Required action => Copy every line of the data exactly, keeping out any picture.

[Saved entries]
::::::
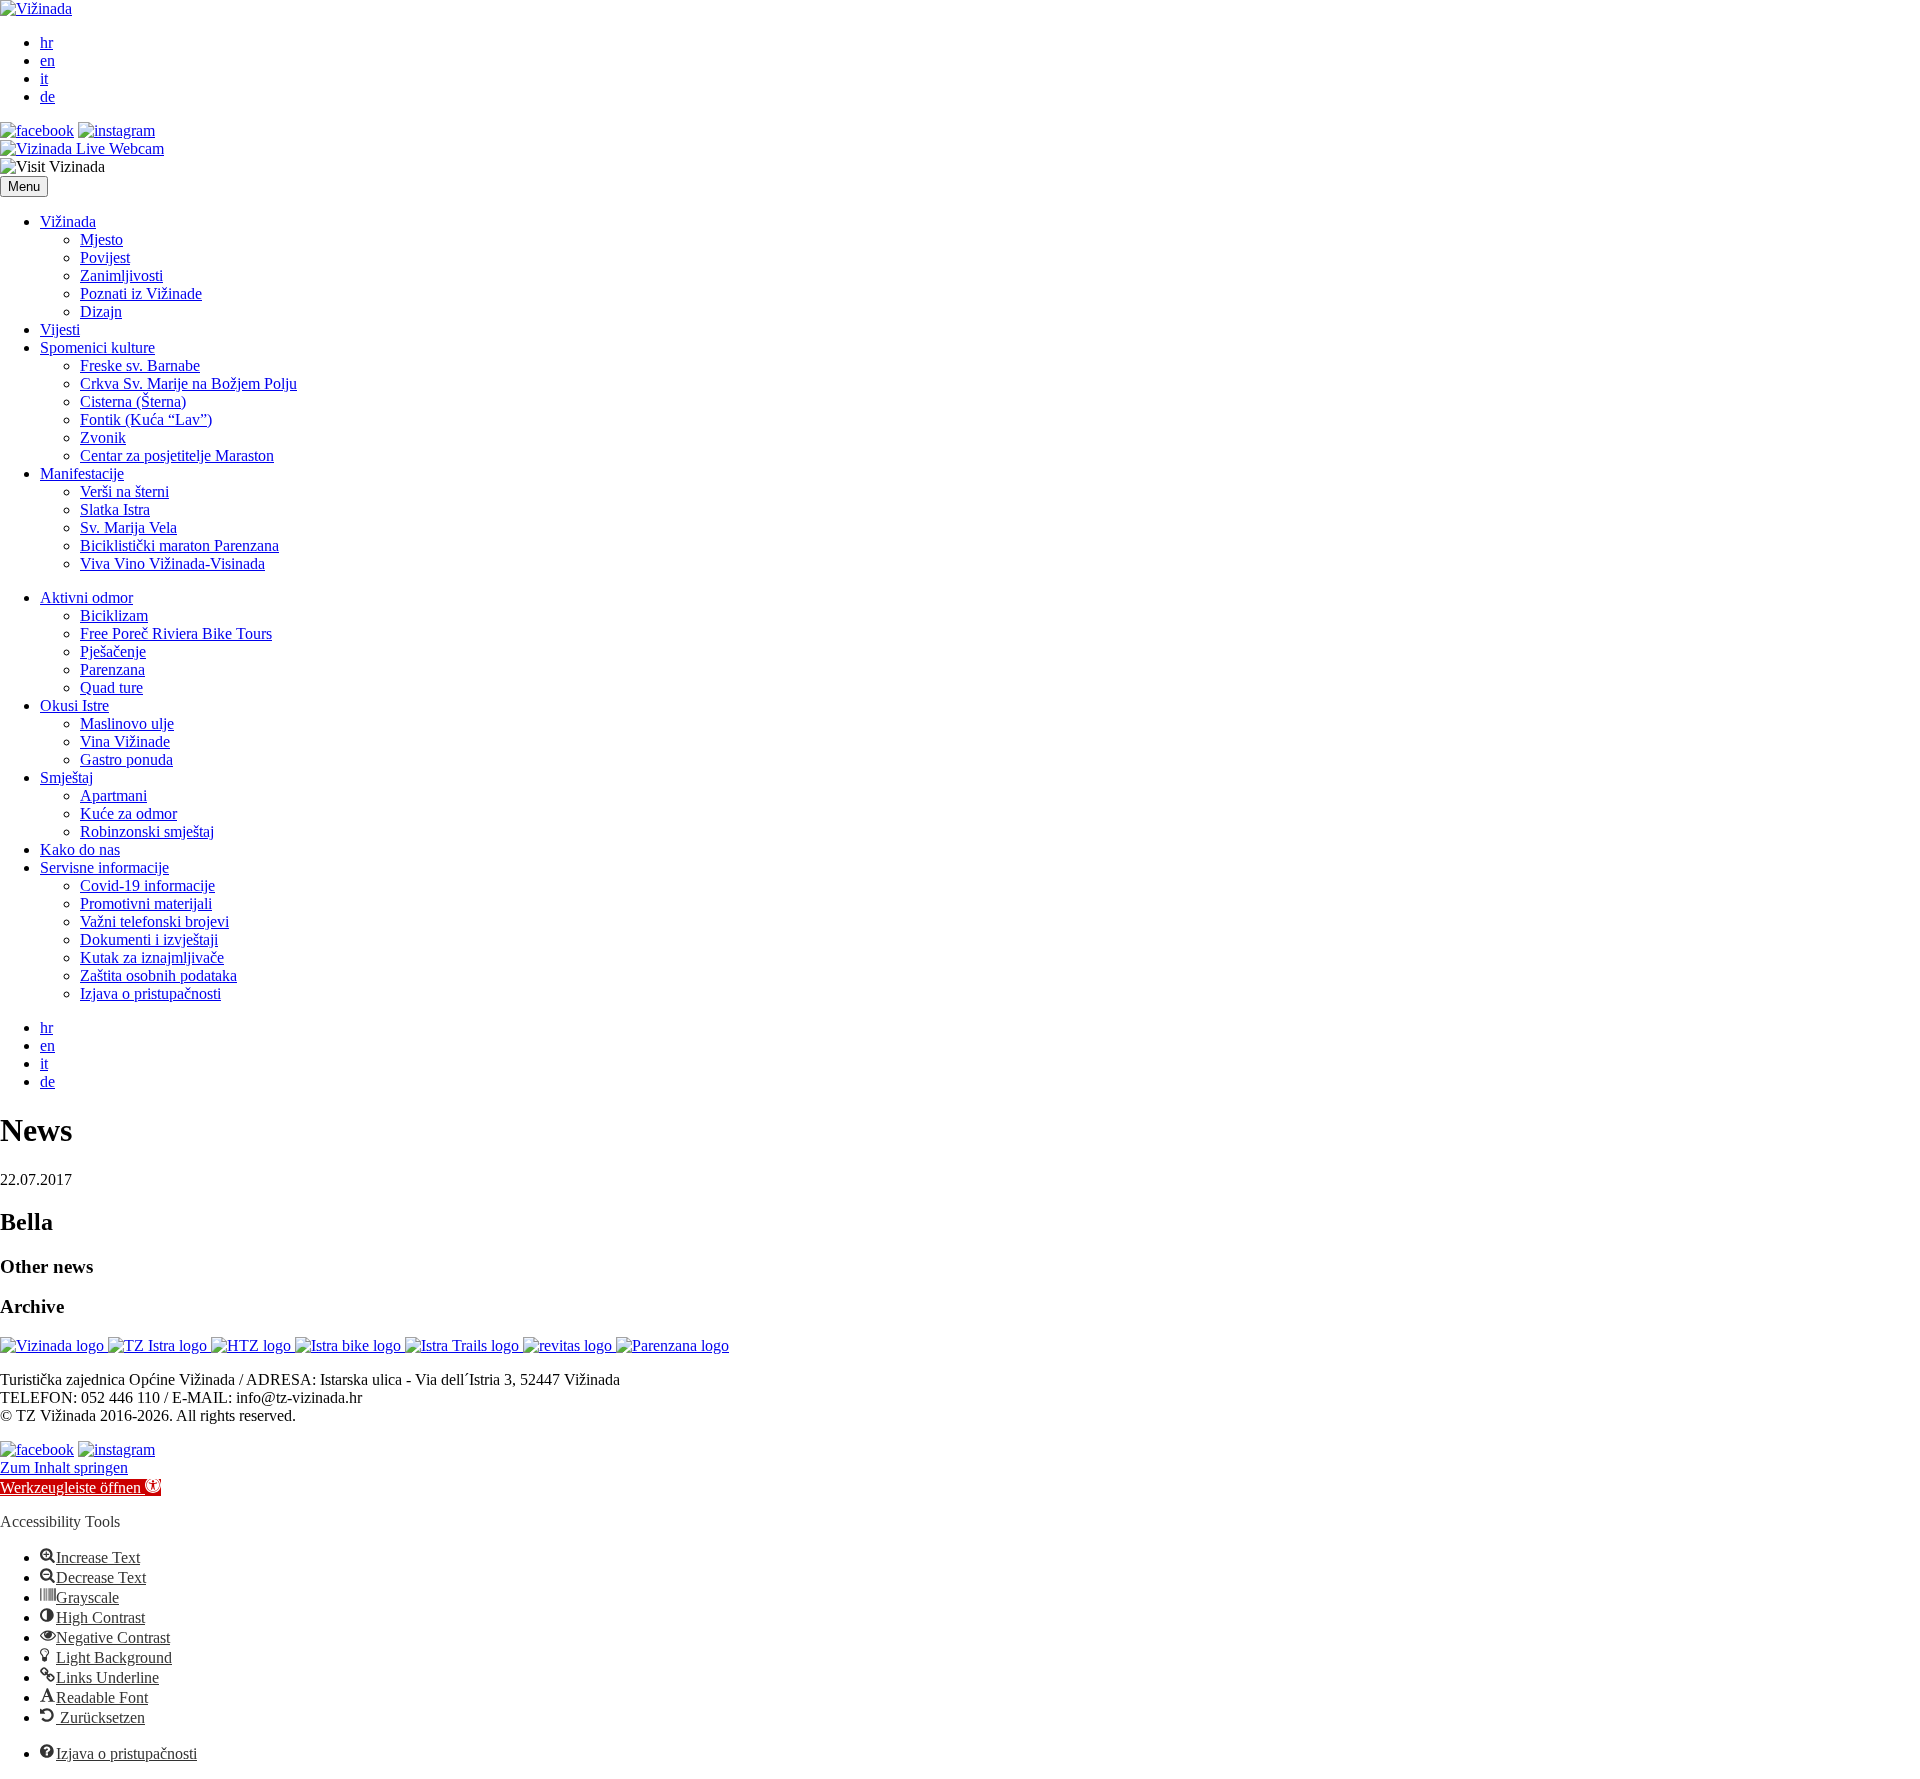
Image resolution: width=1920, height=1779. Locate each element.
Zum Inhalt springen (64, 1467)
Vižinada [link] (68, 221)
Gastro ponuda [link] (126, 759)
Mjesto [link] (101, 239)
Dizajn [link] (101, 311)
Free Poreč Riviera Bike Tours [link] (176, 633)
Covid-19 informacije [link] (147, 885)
::::::
Finished exercise =>
Image resolution: width=1920, height=1779. Locate each element.
Zum Inhalt springen (64, 1467)
Vižinada [link] (68, 221)
Gastro ponuda [link] (126, 759)
Mjesto [link] (101, 239)
Dizajn [link] (101, 311)
Free Poreč Riviera Bike Tours [link] (176, 633)
Covid-19 informacije [link] (147, 885)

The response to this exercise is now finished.